Automagical JSON serialization/de-serialization done in preProcessing/postProcessing seems to work. It can be turned off or altered by using the configure function and setting your own preProcessing/postProcessing.

t = W.key("t");
t.set([{"R":"Trump"},{"D":"Clinton"}]).then(con);
--> Promise {[[PromiseStatus]]: "pending", [[PromiseValue]]: undefined}
--> VM3132:1 [true, "OK"]
t.get().then(con);
--> Promise {[[PromiseStatus]]: "pending", [[PromiseValue]]: undefined}
--> VM3132:1 [{"R":"Trump"},{"D":"Clinton"}]

PUT and Binary blob upload

Did you know that, given available memory, redis can store around 512MB in a single value?

This capability is also explored here, but involves a bit more complexity and uncertainity than optimal.

If you redirect HTTP PUT / to the back-end, webdismay will pass a PUT file upload to webdis/redis when a Blob is passed to webdismay in Javascript as the data parameter of a SET or similar redis command. Unfortunately, as of July 2016, it is not entirely clean or certain. You can set a key to the binary content of a file, but fetching the binary content back into the browser (or another browser) typically is truncated or otherwise does not function properly.

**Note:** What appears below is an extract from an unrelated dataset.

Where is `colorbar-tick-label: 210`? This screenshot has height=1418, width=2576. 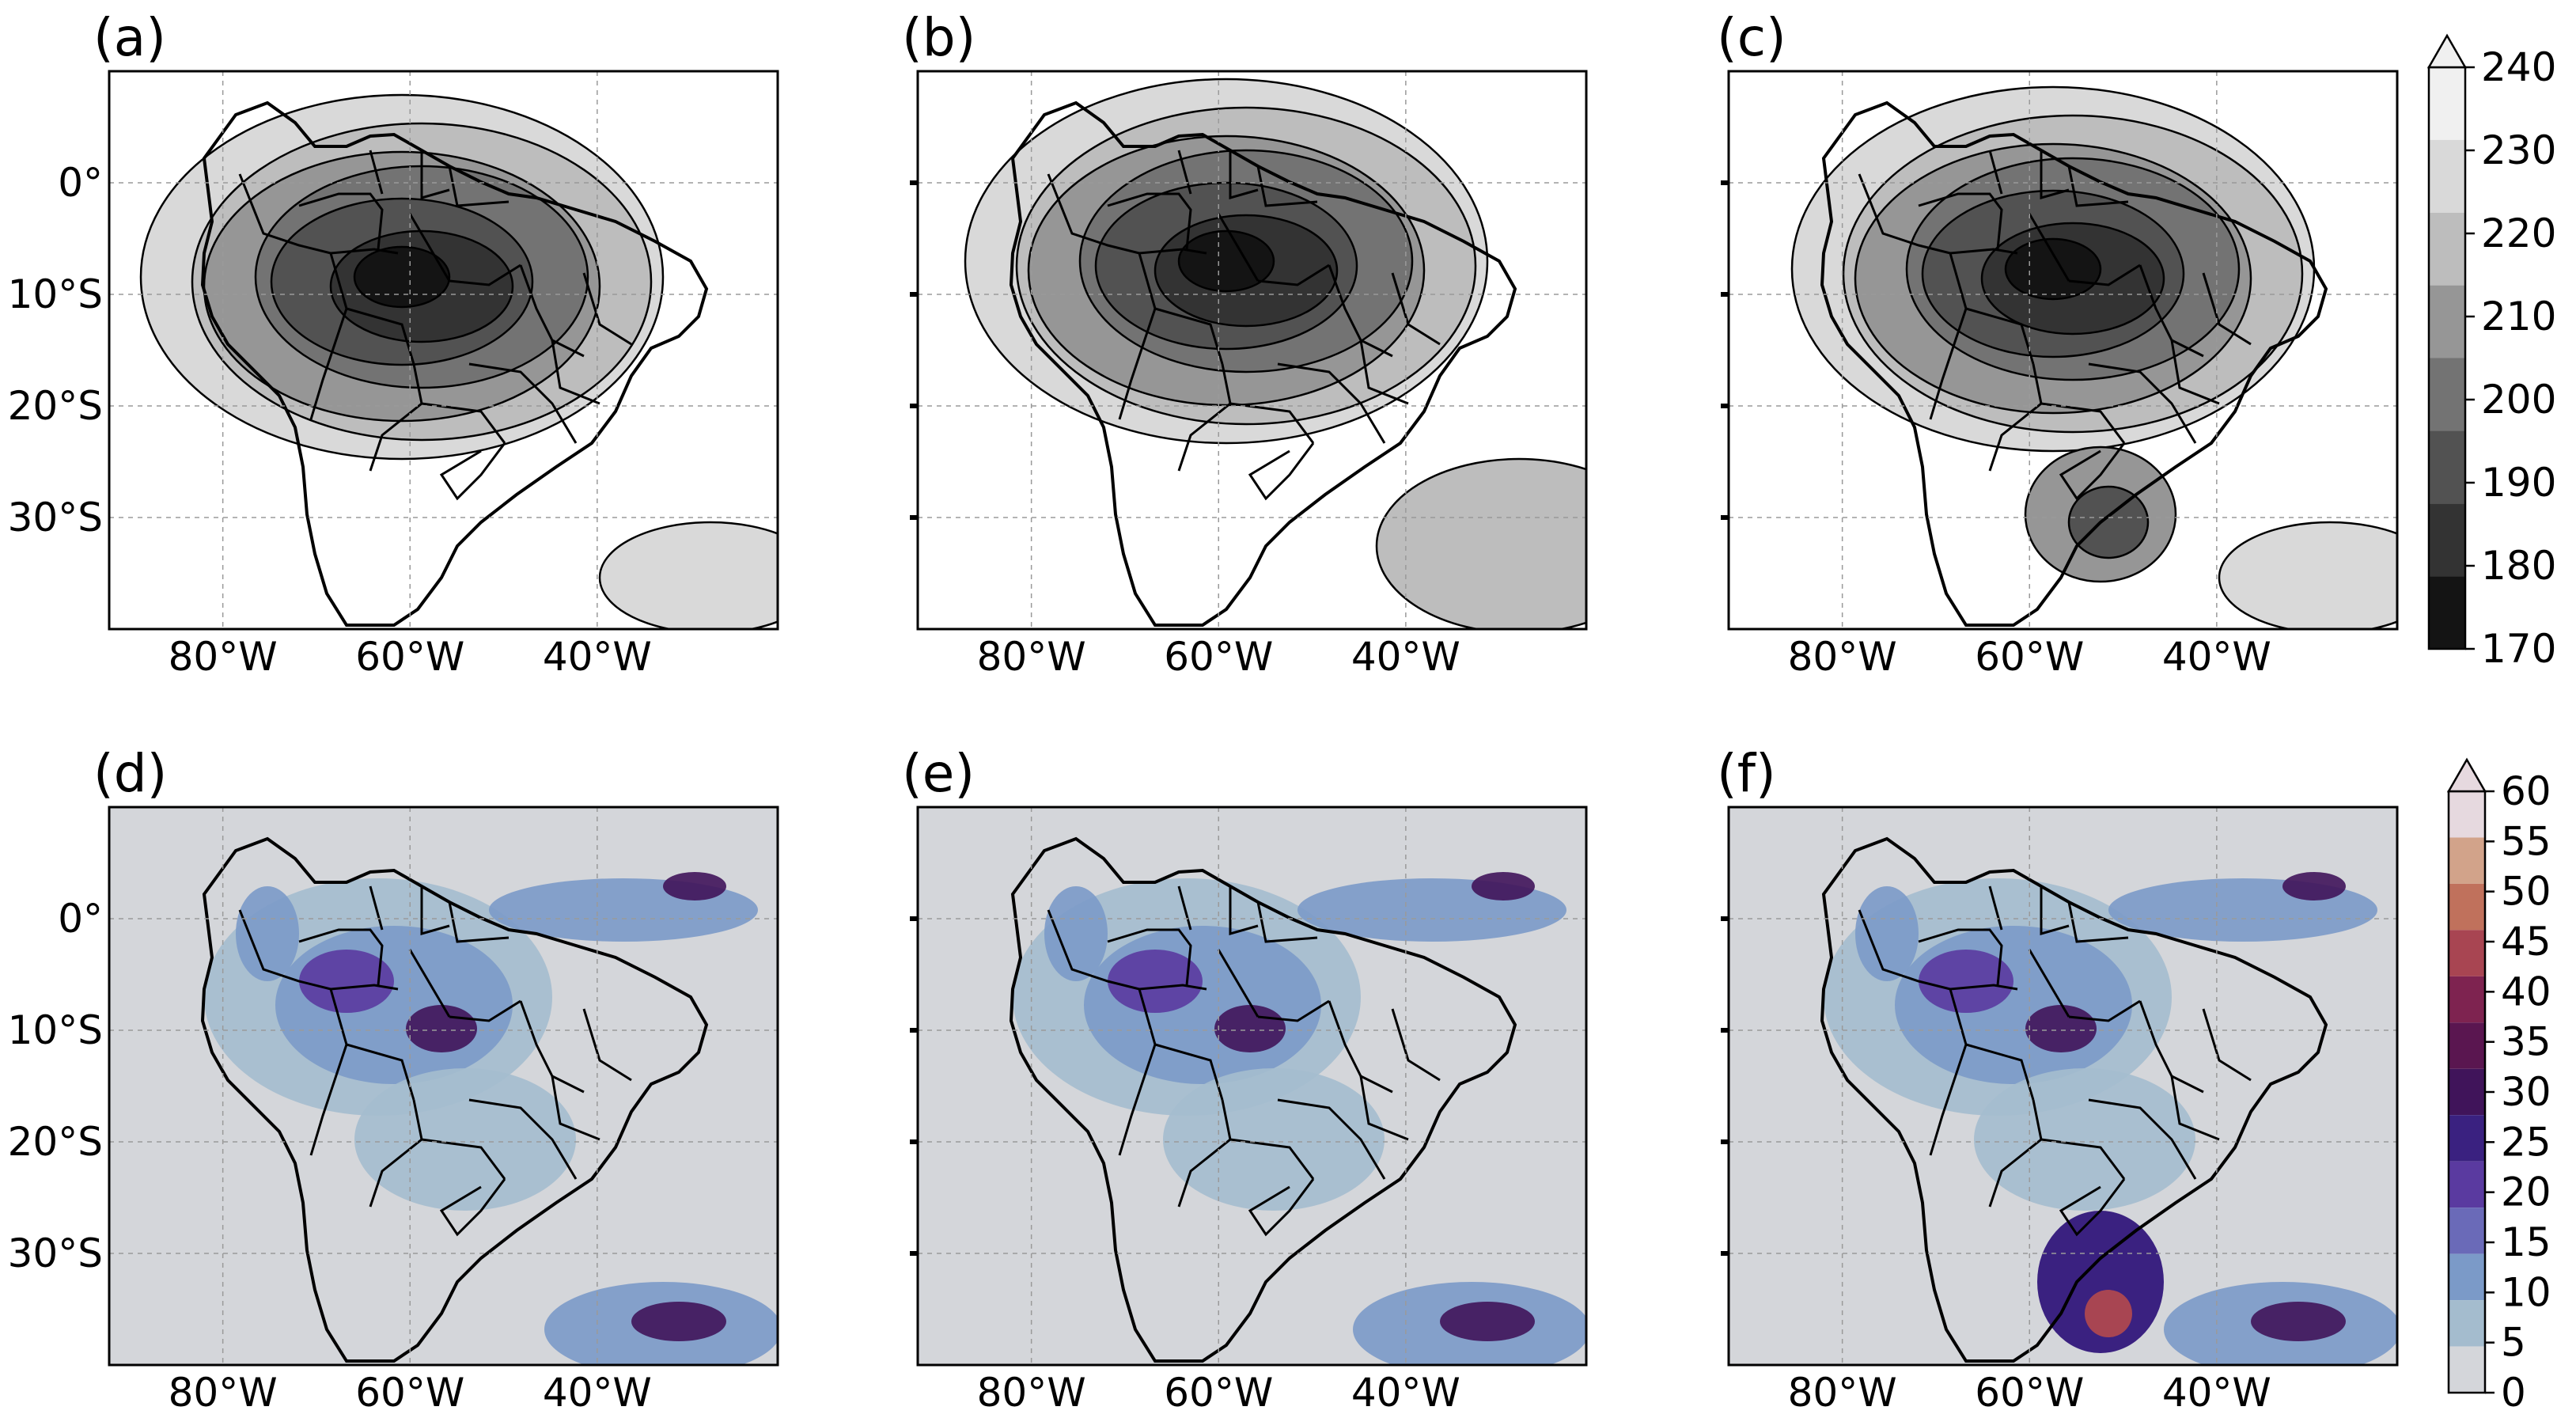 colorbar-tick-label: 210 is located at coordinates (2518, 317).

To export the stored binary data back out of webdis, the best results have been with

 curl http://webdis.ip.addr:port/GET/somekey.raw >somekey.ext

where ext is a placeholder for the correct extension for the raw binary data (i.e., zip, png, jpg), e.g.

 curl http://127.0.0.1:7379/GET/upload12345.raw > upload12345.zip

Note: Without .raw, the binary data tends to be truncated.

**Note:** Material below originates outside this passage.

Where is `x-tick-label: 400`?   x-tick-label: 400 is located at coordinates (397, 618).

Getting nginx to play along seems to depend on disabling the Connection: Close header in any forwarded upstream requests. Here is a configuration for attaching a webdis back end running on localhost to an internal (non-public) site running on the LAN at 192.168.1.10; this can be combined with some of the http basic auth listed above for additional access control on a public ip.

upstream webdis {
   server 127.0.0.1:7379;
}


server {
       listen 192.168.1.10:80;
       root /var/web/192.168.1.10;
       index index.html;
       client_max_body_size 1000M;
       proxy_http_version 1.1;
       proxy_set_header Connection "";
       location / {
           autoindex on;
           limit_except GET {  
                    proxy_pass http://webdis; # sends POST and PUT (non-GET) to webdis
                }
       }
}

Copyright 2016 Paul Brewer, Economic and Financial Technology Consulting LLC

License

The MIT License (MIT)

This software Copyright (c) 2016 Paul Brewer, Economic & Financial Technology Consulting LLC [email protected]

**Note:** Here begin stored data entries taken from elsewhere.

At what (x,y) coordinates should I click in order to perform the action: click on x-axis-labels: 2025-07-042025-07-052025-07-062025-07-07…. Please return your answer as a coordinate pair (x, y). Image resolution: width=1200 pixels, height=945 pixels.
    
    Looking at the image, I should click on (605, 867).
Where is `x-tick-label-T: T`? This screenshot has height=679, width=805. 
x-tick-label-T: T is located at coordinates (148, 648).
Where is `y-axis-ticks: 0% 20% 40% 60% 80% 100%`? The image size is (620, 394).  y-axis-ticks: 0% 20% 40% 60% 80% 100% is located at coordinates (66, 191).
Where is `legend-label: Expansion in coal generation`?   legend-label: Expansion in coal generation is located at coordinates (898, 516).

Permission is hereby granted, free of charge, to any person obtaining a copy of this software and associated documentation files (the "Software"), to deal in the Software without restriction, including without limitation the rights to use, copy, modify, merge, publish, distribute, sublicense, and/or sell copies of the Software, and to permit persons to whom the Software is furnished to do so, subject to the following conditions:

The above copyright notice and this permission notice shall be included in all copies or substantial portions of the Software.

THE SOFTWARE IS PROVIDED "AS IS", WITHOUT WARRANTY OF ANY KIND, EXPRESS OR IMPLIED, INCLUDING BUT NOT LIMITED TO THE WARRANTIES OF MERCHANTABILITY, FITNESS FOR A PARTICULAR PURPOSE AND NONINFRINGEMENT. IN NO EVENT SHALL THE AUTHORS OR COPYRIGHT HOLDERS BE LIABLE FOR ANY CLAIM, DAMAGES OR OTHER LIABILITY, WHETHER IN AN ACTION OF CONTRACT, TORT OR OTHERWISE, ARISING FROM, OUT OF OR IN CONNECTION WITH THE SOFTWARE OR THE USE OR OTHER DEALINGS IN THE SOFTWARE.

##Trademarks and relationship to other projects

Redis[tm] is a trademark of Salvatore Sanfilippo, for database software and related products and services.

Webdis is an open source project of Nicolas Favre-Felix, providing an HTTP and Websocket interface to a Redis server instance.

Webdismay is not officially associated with either the redis or webdis effort and is an independent 3rd party library for sending commands from javascript to redis, through webdis, and receiving responses.